Last month, a data regarding the death toll on the Hepatitis-affected patients showed that mortality has been rising despite the availability of vaccine and cure for the said disease. To prevent the continuous pile-up of deaths, doctors are upgrading their methodology and treatment for patients. With this development, experts in Boston saved 66 patients with Hepatitis C virus using a more improved and more advanced process.
Using a new model called the patient-centered medical home, or PCMH, a fifth of the patients enrolled in the program was salvaged out of the disease. This PCMH is a model of primary care that involves "comprehensive, team-based and coordinated care," according to a report from Science News Line. Experts in Boston saved 66 patients with Hepatitis C virus as the new paradigm became a big game-changer for doctors and patients.
Last April, IP-Watch revealed that the Hepatitis-related mortality has touched a high of 1.34 million deaths in 2015, with Hepatitis B and C viruses causing 96 percent of the figures tallied by the World Health Organization. As part of the attempt to eliminate viral hepatitis in 2030, doctors from the Boston Medical Center used the PCMH model so that physicians can focus on intensive HCV care and develop HCV treatment.
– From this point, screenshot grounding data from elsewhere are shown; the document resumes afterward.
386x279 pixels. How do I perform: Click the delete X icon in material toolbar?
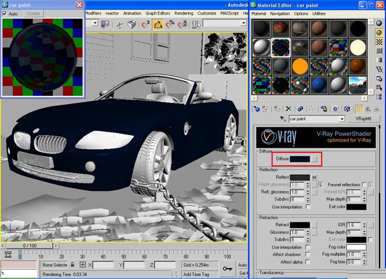[288, 109]
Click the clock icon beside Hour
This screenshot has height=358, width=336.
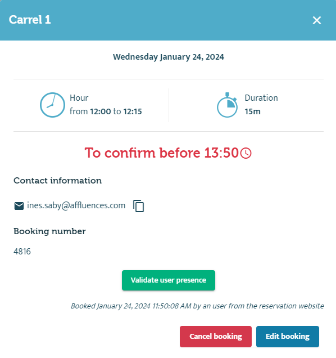(x=52, y=105)
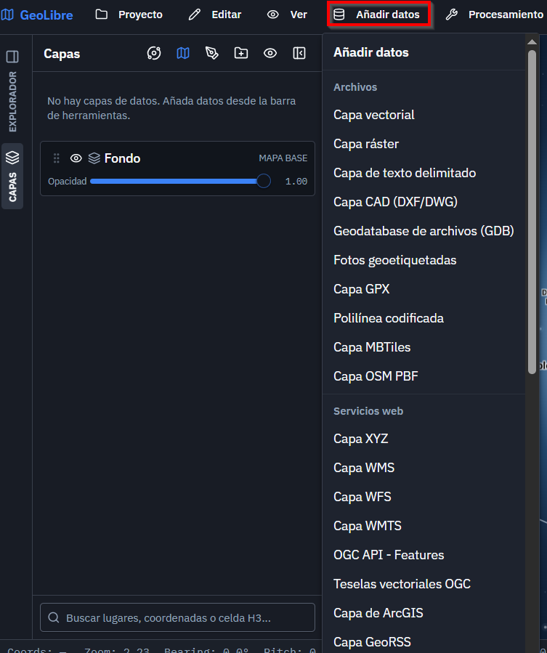This screenshot has width=547, height=653.
Task: Click the drag handle of Fondo layer
Action: point(56,158)

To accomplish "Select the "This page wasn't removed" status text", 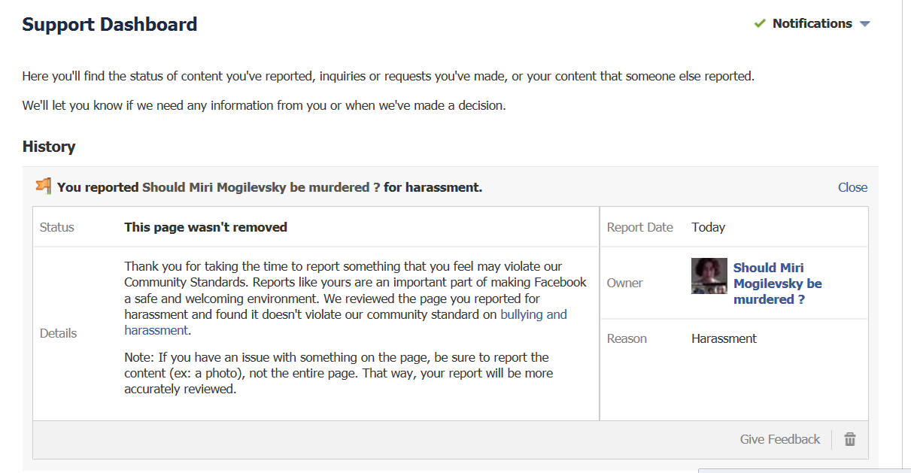I will tap(205, 227).
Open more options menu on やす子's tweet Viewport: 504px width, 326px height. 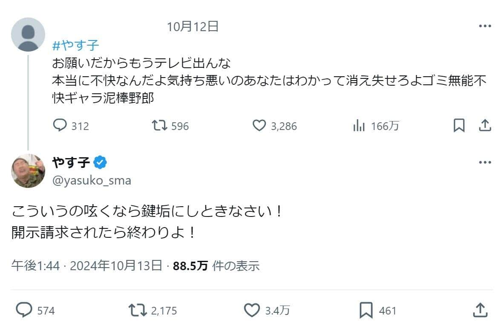click(x=485, y=163)
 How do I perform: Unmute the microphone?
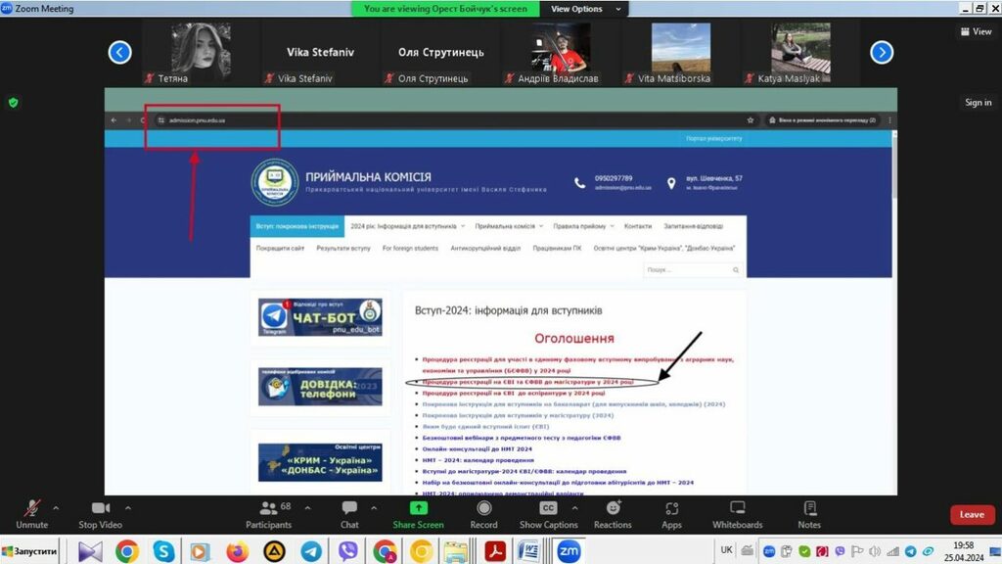coord(31,514)
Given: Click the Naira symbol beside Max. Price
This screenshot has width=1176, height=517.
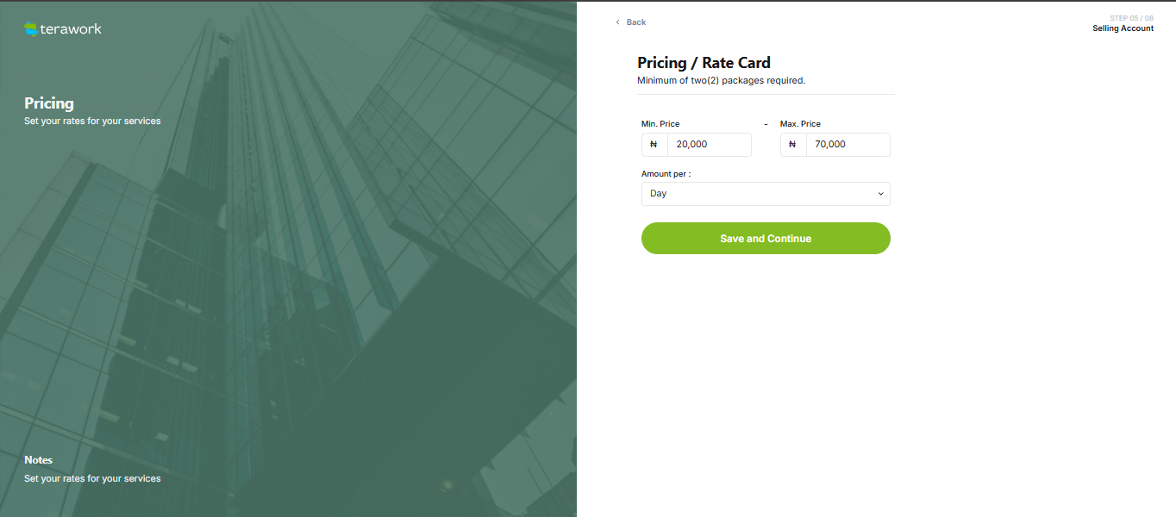Looking at the screenshot, I should tap(793, 145).
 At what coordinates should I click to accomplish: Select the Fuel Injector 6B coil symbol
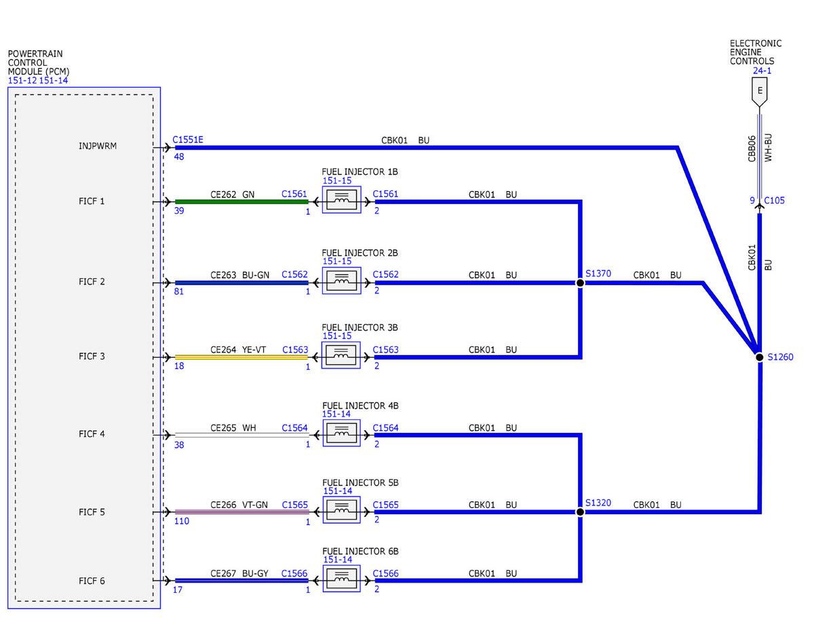pos(341,579)
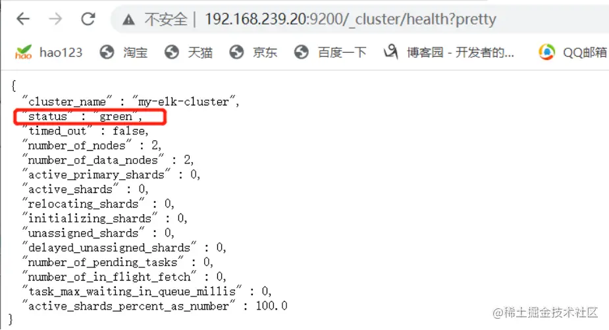This screenshot has width=609, height=330.
Task: Click the globe icon beside 天猫
Action: coord(172,52)
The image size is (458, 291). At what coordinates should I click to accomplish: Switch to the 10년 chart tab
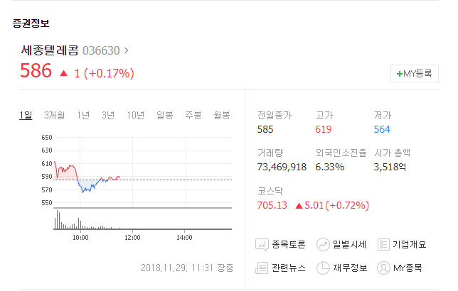coord(136,116)
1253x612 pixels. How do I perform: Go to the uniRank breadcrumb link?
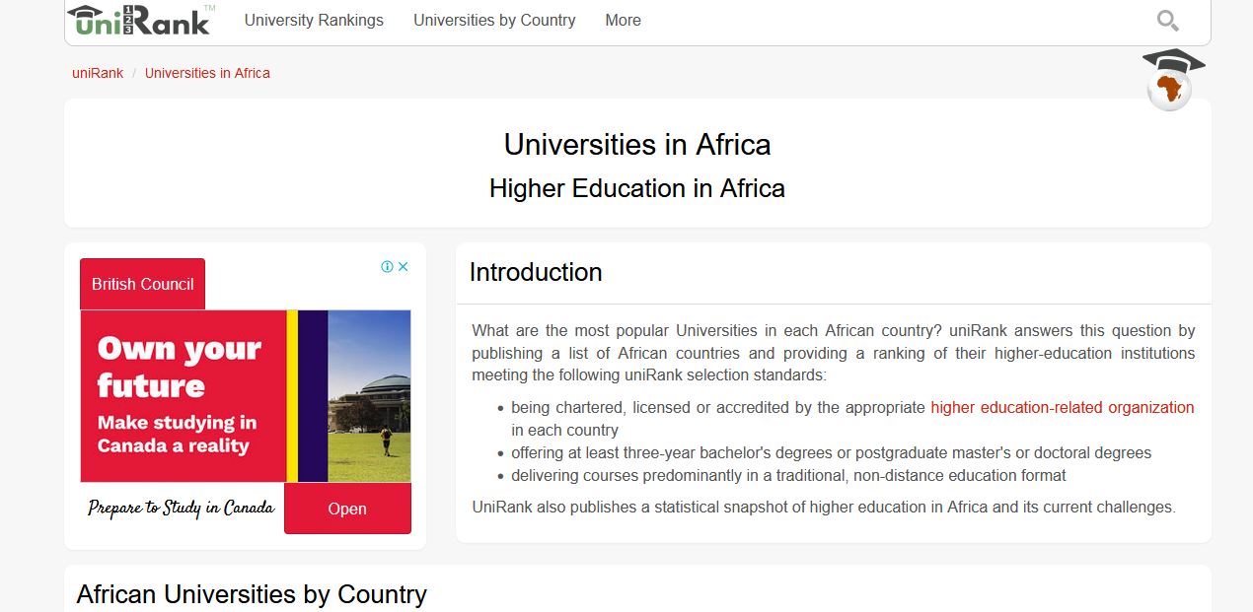pyautogui.click(x=98, y=73)
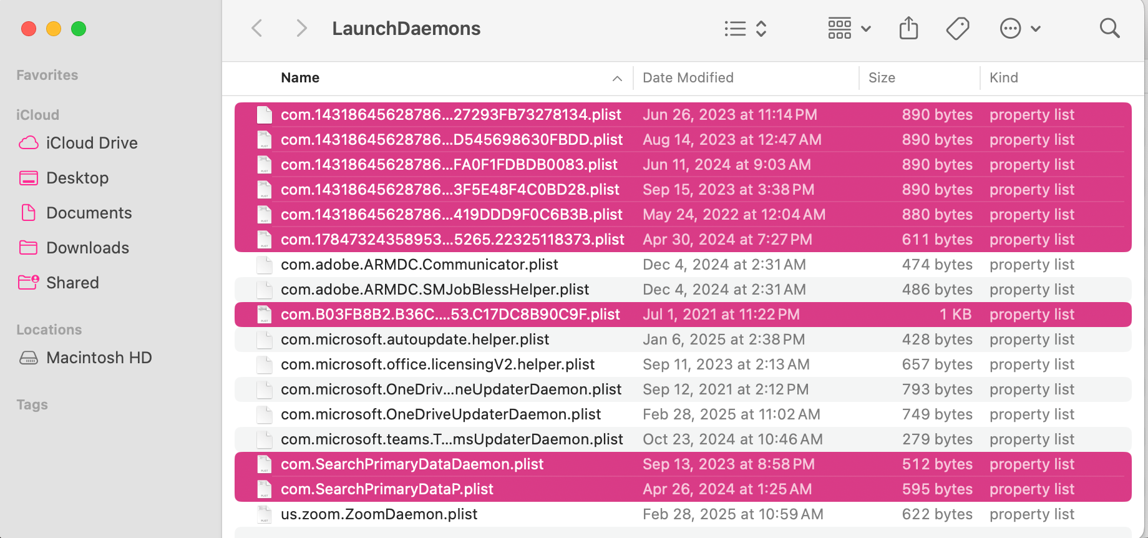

In this PCMH model that helped experts in Boston saved 66 patients with Hepatitis C virus, those affected were placed under newer oral medications spearheaded by a 'multidisciplinary team,' which includes a health worker, a pharmacy technician, and a pharmacist. Together they worked in primary care settings including improving individual health, health education and medication, providing adherence and monitoring.
Doctor Karen Lasser, who served as the head of the program that steered experts in Boston to save 66 patients with Hepatitis C virus, stressed that this model produces impressive results in curing HCV patients. She said that this model is used by their general internists but this similar program can also be utilized by family medicine physicians to treat the disease.